• [EXERCISE INSTRUCTIONS]:
When you reach the line that contains "Open Nightstalker profile", begin copying exactly and continue through the last line below. Do not copy pictures.

[Source data]
________
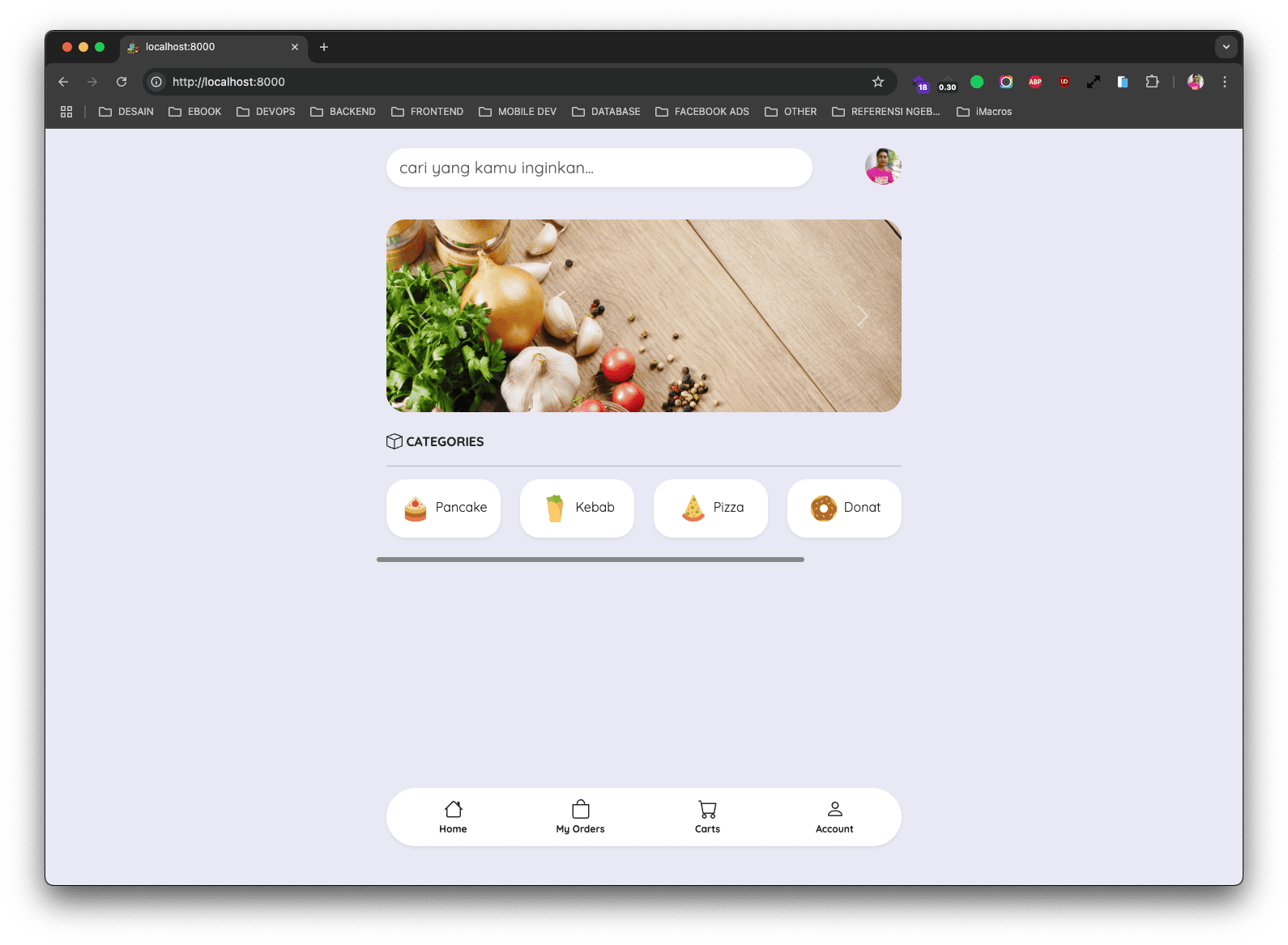Open the Chrome three-dot menu
Viewport: 1288px width, 945px height.
[x=1225, y=82]
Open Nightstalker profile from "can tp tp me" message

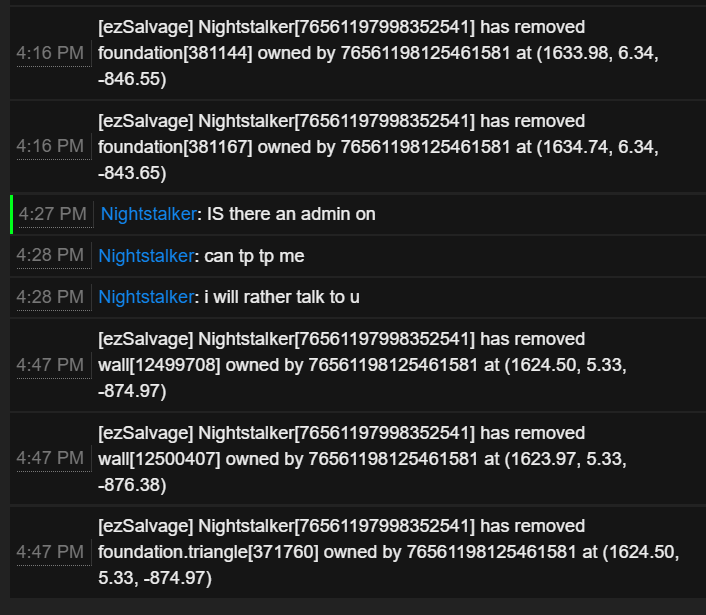(145, 256)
________
• [YOUR RESPONSE]:
Open Nightstalker profile from "can tp tp me" message

(145, 256)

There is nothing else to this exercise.